CREATE TABLE CAR(CAR_ID INTEGER NOT NULL PRIMARY KEY,CAR_NAME VARCHAR(255))
CREATE TABLE ENGINE(ENGINE_ID INTEGER NOT NULL PRIMARY KEY,CAR_ID INTEGER,ENGINE_NAME VARCHAR(255))
ALTER TABLE ENGINE ADD FOREIGN KEY (CAR_ID) REFERENCES CAR(CAR_ID) ON DELETE CASCADE ON UPDATE CASCADE

Testing Code

 Car c = new Car();
 c.setId(100);
 c.setName("Dodge Intrepid");
 em.persist(c);

 Engine e = new Engine();
 e.setId(999);
 e.setName("V6");
 e.setCarId(c.getId());
 em.persist(e);

 Object entity = em.find(c.getClass(),c.getId());
 em.remove(entity);

So, the Car ID holds a reference to the Engine in the Database. Losing Lazy Loading is not a big deal because we are using an TRANSACTIONAL Entity Manager. I have tested this out and it seems to work fine.

Are there any obvious problems with this that I am missing? I know it does not exactly fit the JPA/Hibernate spec, but I think it works.

+3  A: 

The main thing you're losing is easy navigation through the object graph without having to explicitly fetch associated objects by ID all the time via your data access layer. I understand you're reluctance to go through and convert all of the object IDs into object references, but in the long-run, you're probably better off making that investment.
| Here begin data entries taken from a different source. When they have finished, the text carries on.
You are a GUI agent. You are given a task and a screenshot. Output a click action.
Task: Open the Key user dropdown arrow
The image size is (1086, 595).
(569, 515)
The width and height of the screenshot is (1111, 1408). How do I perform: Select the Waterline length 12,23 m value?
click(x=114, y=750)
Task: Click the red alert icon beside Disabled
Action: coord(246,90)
By continuing with your current design, you'll end up writing a lot of extra data access code to fetch related objects every time you need to navigate an association. Plus, it will make it more difficult to model object relationships when the objects are not persisted in the database (e.g. when constructing a new object graph or in unit tests). You're also giving up cascading (transitive) saves and updates.

In short, I think your system will be more difficult to maintain in the long run and navigating object graphs will be quite awkward unless you address this design problem.

Rob H
+1  A: 

Not having any mapped relationships is going to make it almost impossible to have any joins in your HQL Queries or Criteria. So a simple select will work but you could not do " from Engine as eng where eng.car.name = 'DODGE' ". If you at least get the major relationships coded it will make thing alot easier in the long run.